À ces mots, Gustave éclata en invectives

— Ton mari me rase dans les grands prix. C’est un idiot, un grotesque… Et crampon ! Tu conviendras que traîner toute la journée dans son écurie, dans son chenil et dans son potager… car il a aussi la manie de l’agriculture, cet infirme ! examiner la pâtée des chiens, la seringue des chevaux et les gâteaux de phosphate, système Brême-Ducornet, ce n’est pas une destinée. Parce que nous sommes ensemble toi et moi, je trouve raide que ton mari ne me lâche pas d’une semelle.

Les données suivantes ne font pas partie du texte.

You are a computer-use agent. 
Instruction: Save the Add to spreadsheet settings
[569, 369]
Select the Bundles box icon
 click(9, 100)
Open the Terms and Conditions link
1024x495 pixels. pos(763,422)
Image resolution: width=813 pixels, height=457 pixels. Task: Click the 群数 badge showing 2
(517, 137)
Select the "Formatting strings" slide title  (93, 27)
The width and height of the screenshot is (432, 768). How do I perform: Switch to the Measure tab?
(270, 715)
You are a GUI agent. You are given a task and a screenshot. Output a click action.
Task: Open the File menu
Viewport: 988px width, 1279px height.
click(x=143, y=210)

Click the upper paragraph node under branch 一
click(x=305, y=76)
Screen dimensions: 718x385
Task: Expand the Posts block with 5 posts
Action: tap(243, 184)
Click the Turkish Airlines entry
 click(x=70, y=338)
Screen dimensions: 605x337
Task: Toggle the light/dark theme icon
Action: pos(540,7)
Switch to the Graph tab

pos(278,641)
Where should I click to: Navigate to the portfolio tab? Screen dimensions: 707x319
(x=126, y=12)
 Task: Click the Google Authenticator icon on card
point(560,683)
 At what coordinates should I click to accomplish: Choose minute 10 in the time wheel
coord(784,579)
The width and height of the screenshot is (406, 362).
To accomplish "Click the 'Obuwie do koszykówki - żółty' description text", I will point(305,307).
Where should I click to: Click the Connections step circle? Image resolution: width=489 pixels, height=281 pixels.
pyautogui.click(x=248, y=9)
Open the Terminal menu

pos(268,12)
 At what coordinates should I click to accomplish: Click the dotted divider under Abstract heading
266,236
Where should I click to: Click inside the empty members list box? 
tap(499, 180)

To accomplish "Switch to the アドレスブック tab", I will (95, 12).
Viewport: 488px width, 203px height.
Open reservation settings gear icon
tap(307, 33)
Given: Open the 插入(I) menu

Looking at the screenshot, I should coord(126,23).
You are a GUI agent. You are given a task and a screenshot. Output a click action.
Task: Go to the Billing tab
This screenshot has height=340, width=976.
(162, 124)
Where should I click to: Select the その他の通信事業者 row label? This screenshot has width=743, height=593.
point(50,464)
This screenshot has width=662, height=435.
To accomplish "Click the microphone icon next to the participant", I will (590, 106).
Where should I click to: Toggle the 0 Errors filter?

Il est si bête qu’on s’en aperçoit. Je te jure : ça se sait.

Elle répondit avec douceur et gravité, en passant sa jupe :

— Ne dis pas de mal de mon mari. Puisqu’il en faut un, je suis encore bienheureuse d’avoir celui-là. Pense, mon petit, que nous pourrions avoir pire.

Mais Gustave n’était pas calmé.

— Et il t’aime, l’animal !

Elle fit la petite moue et le petit haussement d’épaules qui veut dire : C’est peu de chose.

Ainsi l’entendit Gustave. Et il appuya dans ce sens :

— Rien qu’à sa tête, on voit que ce n’est pas un grand abatteur de quilles. Mais il y a des choses qui sont désagréables, quand on y pense.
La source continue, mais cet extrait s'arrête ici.